En décernant le prix Nobel de la Paix 2018 au gynécologue congolais Denis Mukwege et à la militante irakienne yézidie Nadia Murad, le Comité Nobel fait le choix de dénoncer le viol comme arme de guerre. Un choix très politique et nécessaire, qui fait écho aux combats féministes de long cours et soutenu par les écologistes.
Si le viol est une arme pour asservir les terrains visés ou occupés, l’omerta sur ces pratiques est un outil pour nier le contrôle du corps des femmes.
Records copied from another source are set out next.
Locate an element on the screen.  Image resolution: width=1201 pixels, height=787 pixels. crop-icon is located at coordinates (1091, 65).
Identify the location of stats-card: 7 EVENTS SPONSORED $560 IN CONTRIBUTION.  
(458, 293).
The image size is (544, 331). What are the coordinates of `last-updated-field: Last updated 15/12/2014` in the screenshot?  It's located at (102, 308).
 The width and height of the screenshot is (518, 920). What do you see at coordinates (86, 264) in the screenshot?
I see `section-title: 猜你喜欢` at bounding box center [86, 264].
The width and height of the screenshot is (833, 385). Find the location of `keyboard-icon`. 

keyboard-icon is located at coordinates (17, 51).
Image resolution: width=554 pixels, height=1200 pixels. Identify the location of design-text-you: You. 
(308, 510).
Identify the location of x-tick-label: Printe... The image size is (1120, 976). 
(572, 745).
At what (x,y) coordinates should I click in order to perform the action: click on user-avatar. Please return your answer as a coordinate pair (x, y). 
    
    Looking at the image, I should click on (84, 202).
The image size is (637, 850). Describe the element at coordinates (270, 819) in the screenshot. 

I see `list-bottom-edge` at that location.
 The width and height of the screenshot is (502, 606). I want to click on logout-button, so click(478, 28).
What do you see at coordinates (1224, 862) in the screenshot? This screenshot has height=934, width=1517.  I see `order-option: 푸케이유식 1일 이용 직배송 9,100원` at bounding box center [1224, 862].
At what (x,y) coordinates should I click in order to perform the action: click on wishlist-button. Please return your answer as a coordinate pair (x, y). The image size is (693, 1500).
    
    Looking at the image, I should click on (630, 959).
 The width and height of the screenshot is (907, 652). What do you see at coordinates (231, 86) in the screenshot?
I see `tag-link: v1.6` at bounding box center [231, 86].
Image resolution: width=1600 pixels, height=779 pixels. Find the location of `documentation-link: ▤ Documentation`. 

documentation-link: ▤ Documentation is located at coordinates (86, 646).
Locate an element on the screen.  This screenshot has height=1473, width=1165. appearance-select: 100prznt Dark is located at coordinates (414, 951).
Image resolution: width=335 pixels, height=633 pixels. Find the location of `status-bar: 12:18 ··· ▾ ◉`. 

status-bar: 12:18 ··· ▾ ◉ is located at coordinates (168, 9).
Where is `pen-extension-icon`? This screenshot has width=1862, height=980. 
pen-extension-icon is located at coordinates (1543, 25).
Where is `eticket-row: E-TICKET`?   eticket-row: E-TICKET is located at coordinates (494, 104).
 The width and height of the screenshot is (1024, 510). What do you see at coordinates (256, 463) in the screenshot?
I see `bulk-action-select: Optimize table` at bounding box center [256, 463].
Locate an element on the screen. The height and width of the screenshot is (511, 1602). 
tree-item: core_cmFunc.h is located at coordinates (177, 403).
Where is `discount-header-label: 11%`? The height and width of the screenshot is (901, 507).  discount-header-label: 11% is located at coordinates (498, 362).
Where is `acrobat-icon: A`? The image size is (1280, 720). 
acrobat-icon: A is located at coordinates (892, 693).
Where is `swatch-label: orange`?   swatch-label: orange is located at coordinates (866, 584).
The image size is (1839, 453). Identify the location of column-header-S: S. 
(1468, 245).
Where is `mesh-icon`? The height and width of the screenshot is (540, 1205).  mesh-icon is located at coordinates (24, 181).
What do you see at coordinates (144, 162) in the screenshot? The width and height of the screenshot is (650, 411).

Depuis plusieurs années, historien·ne·s et militant·e·s féministes appellent à prendre conscience du caractère stratégique des viols en temps de guerre et alertent la communauté internationale sur ce fléau.
L’an dernier, Denis Mukwege appelait à travers une tribune l’Europe à réagir et à prendre des sanctions drastiques, rappelant que dans la lutte contre les mines antipersonnel et les armes chimiques, la communauté internationale avait su renforcer les normes au travers de moyens légaux et institutionnels. Après le prix Sakharov en 2014, ce Nobel vient renforcer son discours et rappeler que, en temps de guerre comme en d’autres, les femmes sont souvent les premières victimes des bourreaux et des tactiques des prédateurs militaires.
Nadia Murad, survivante de l’esclavage sexuel perpétré contre les femmes yézidies par le groupe Etat islamique, a obtenu le prix Sakharov « pour la liberté de l’esprit » en 2016. Incarnant la lutte yézidie, c’est au nom de tous les sévices subis par sa communauté que cette femme au courage incroyable a accueilli ce prix. En lui décernant ce Nobel, c’est aussi sur les luttes des peuples opprimés que le Comité met l’accent et apporte éclairage international et soutien.
Ce prix vient rappeler à l’Europe son devoir envers l’humanité et ses engagements pour les droits des femmes à travers le monde. De la seconde guerre mondiale aux milices de Daesh, le corps des femmes est toujours un outil stratégique à profaner, violenter, coloniser. Il est temps de reconnaître ces exactions pour ce qu’elles sont, à savoir des armes de destruction durables, et d’en interdire tout recours, au nom des droits humains.